Prendre les commandes
Les chercheuses expliquent que, sous l’effet du stress et de l’anxiété au travail, nous avons tendance à entrer en « mode pilote automatique », un état où le « bruit mental » nous plonge dans le passé ou dans l’avenir, nous éloignant du moment présent. Durant ces moments, notre réflexe « par défaut » serait souvent d’être critiques et sévères envers nous-mêmes. « Notre voix intérieure peut parfois être froide et méchante, affirme Gabrielle Beaupré. Pratiquer l’autocompassion vient un peu renverser ce phénomène.

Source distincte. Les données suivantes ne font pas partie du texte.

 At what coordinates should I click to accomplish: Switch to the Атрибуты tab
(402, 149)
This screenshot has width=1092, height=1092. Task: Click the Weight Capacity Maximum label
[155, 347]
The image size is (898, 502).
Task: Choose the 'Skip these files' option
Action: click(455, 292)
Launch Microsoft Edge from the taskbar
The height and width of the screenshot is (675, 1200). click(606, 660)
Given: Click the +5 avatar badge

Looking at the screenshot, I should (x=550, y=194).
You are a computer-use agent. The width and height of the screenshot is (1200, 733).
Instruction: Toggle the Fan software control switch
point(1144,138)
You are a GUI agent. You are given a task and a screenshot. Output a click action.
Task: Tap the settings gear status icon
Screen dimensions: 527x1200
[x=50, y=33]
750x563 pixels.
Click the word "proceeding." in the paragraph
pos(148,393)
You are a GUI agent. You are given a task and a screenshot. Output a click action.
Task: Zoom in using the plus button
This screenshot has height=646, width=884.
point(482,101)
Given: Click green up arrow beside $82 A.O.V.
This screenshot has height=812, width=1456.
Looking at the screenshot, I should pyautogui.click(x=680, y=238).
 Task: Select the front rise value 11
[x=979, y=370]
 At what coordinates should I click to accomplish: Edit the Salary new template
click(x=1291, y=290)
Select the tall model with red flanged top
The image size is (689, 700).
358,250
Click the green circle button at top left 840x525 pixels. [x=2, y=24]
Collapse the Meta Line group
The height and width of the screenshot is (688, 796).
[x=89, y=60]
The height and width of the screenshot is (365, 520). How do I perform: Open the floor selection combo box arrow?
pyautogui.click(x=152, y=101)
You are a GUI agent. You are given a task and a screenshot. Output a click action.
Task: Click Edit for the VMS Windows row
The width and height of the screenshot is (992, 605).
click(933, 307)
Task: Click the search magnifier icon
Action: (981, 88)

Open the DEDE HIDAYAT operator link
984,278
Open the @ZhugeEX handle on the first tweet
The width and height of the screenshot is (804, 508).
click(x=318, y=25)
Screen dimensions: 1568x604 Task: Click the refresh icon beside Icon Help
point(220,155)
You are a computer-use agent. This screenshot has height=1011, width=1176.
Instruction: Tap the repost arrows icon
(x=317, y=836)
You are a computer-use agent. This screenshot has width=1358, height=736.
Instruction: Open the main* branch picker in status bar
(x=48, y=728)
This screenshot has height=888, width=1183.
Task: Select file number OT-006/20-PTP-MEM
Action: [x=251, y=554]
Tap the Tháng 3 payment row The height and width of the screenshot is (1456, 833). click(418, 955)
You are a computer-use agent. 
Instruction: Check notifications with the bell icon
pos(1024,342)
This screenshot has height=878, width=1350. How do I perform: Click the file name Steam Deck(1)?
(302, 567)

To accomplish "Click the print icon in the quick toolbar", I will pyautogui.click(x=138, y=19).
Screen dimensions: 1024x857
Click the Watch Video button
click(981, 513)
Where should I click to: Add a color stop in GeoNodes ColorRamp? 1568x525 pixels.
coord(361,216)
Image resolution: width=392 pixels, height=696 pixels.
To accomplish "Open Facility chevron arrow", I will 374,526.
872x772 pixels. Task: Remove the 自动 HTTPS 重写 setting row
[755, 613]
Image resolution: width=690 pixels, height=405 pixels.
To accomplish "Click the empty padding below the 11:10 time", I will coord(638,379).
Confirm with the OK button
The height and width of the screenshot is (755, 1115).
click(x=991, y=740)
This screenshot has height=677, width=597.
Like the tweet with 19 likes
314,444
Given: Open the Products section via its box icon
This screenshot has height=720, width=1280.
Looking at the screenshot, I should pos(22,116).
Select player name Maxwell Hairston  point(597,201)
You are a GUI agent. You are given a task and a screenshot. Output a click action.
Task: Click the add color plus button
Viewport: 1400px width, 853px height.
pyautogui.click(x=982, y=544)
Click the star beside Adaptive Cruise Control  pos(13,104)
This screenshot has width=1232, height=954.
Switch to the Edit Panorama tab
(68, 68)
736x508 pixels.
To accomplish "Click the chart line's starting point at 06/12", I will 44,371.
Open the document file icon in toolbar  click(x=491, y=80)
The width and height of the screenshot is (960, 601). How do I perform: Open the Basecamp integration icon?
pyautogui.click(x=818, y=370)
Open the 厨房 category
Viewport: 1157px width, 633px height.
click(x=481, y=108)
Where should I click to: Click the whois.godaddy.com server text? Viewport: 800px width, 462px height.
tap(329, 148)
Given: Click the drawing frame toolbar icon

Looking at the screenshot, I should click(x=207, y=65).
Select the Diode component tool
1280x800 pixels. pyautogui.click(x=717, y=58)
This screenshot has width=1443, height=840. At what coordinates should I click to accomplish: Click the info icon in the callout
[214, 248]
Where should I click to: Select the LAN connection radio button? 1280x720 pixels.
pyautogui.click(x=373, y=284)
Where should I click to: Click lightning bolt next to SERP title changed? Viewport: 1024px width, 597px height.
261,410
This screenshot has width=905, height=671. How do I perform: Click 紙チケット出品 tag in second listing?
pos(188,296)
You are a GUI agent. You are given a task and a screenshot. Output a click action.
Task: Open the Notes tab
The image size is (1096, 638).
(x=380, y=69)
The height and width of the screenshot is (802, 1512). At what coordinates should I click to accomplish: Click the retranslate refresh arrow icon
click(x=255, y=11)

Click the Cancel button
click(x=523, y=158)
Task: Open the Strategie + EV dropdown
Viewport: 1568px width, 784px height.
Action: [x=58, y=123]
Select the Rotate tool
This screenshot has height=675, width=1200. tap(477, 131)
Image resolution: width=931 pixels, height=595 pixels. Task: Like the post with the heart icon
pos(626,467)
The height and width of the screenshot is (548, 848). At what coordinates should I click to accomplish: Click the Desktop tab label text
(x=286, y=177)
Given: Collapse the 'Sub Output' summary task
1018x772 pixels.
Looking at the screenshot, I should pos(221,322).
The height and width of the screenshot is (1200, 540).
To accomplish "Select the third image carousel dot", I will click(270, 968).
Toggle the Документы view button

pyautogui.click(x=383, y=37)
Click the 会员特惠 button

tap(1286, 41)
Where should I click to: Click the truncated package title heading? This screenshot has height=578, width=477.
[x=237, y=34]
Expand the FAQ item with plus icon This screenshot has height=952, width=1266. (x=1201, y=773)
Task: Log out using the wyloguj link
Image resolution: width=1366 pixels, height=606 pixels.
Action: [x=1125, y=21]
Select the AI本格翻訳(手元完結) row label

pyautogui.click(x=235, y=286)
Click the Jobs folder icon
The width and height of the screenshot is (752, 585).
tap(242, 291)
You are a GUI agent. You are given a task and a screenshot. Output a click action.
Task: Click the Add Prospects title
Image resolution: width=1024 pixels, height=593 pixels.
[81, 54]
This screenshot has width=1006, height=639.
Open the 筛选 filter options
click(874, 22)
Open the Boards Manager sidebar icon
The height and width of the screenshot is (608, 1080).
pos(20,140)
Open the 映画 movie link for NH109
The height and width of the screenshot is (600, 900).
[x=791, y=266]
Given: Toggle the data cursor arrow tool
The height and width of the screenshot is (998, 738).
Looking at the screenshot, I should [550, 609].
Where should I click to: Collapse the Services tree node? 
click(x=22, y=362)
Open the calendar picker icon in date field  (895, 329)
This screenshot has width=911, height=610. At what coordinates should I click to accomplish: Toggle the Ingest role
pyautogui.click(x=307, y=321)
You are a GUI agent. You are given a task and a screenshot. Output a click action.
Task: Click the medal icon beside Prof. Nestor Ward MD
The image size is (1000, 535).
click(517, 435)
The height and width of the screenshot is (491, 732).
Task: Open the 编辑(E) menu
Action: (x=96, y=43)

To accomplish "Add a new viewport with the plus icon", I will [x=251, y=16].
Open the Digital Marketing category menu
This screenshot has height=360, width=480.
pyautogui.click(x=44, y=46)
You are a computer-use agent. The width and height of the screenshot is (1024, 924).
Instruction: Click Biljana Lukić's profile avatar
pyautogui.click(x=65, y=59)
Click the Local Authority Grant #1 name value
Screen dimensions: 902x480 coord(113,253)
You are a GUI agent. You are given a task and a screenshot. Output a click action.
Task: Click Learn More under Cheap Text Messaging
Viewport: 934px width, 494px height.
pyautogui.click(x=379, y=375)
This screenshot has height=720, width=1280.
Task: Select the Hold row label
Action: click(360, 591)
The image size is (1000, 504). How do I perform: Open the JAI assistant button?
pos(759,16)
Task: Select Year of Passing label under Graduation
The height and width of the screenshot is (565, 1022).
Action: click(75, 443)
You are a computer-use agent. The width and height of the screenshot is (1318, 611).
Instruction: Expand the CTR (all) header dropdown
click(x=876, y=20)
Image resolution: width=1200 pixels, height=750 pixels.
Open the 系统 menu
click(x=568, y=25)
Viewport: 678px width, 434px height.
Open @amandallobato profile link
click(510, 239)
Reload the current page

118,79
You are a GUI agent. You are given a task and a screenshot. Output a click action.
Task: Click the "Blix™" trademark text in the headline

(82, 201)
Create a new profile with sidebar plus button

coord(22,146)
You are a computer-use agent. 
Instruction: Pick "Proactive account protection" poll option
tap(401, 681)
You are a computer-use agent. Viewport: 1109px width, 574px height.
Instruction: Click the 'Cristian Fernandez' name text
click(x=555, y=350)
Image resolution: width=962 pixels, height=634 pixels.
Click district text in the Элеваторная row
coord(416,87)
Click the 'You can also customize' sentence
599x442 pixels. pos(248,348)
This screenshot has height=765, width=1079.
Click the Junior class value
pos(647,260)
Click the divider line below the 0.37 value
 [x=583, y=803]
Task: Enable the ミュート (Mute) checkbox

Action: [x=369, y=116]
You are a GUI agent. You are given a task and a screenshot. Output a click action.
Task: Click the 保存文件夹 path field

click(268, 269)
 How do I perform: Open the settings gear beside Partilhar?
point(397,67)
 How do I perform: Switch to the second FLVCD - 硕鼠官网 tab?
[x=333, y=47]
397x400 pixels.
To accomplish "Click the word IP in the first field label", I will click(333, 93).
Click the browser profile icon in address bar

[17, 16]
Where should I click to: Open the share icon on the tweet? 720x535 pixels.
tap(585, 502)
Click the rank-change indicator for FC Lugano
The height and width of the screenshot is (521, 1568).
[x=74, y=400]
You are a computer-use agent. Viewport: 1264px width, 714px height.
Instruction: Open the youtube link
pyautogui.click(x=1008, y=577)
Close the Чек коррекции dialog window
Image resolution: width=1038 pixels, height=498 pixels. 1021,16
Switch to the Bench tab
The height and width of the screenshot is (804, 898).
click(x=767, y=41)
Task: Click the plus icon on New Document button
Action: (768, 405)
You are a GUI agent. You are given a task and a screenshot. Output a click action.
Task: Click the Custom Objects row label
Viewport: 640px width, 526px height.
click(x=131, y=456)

En ayant des pensées bienveillantes envers soi-même, on favorise énormément la résilience. »
Connais-toi toi-même
Selon les autrices, la présence attentive et l’autocompassion permettraient de mieux se connaître, de se fixer des objectifs de carrière en phase avec ses propres valeurs et ses véritables intérêts et de développer une résilience accrue face aux obstacles. D’ailleurs, il est intéressant de mentionner que ces outils pourraient être très utiles aux professionnels en relation d’aide, comme les conseillères et conseillers en orientation, les psychologues et les travailleuses et travailleurs sociaux, souvent appelés à composer avec le stress de leur clientèle, en plus du leur. « La présence attentive et l’autocompassion aident à se motiver soi-même quand on a des difficultés, affirme Gabrielle Beaupré. Les pratiquer est un peu l’équivalent de se donner une petite tape dans le dos et de devenir son propre meilleur ami bienveillant qui souhaite qu’on réussisse. »
Une application universelle
« Il n’y a pas qu’une seule et unique façon d’intégrer ces pratiques dans sa vie, indique Geneviève Taylor. Il est important de retenir qu’on peut être flexible et les adapter au quotidien, selon nos besoins. » L’important, ajoute-t-elle, c’est de considérer la présence attentive et l’autocompassion comme un moyen pour changer notre relation avec les expériences vécues. Plutôt que de les voir comme des obligations supplémentaires, les autrices suggèrent de les intégrer dans notre routine à travers des gestes qu’on fait déjà. De plus, elles recommandent de se rappeler qu’on n’est jamais vraiment seul à vivre des difficultés. « On est tous dans le même bateau. Presque tout le monde a déjà vécu, à sa manière, une expérience semblable à celle que l’on traverse. Quand on se sent vraiment seul, il vaut mieux favoriser sa résilience en contemplant l’universalité de ce que l’on vit », conclut Geneviève Taylor.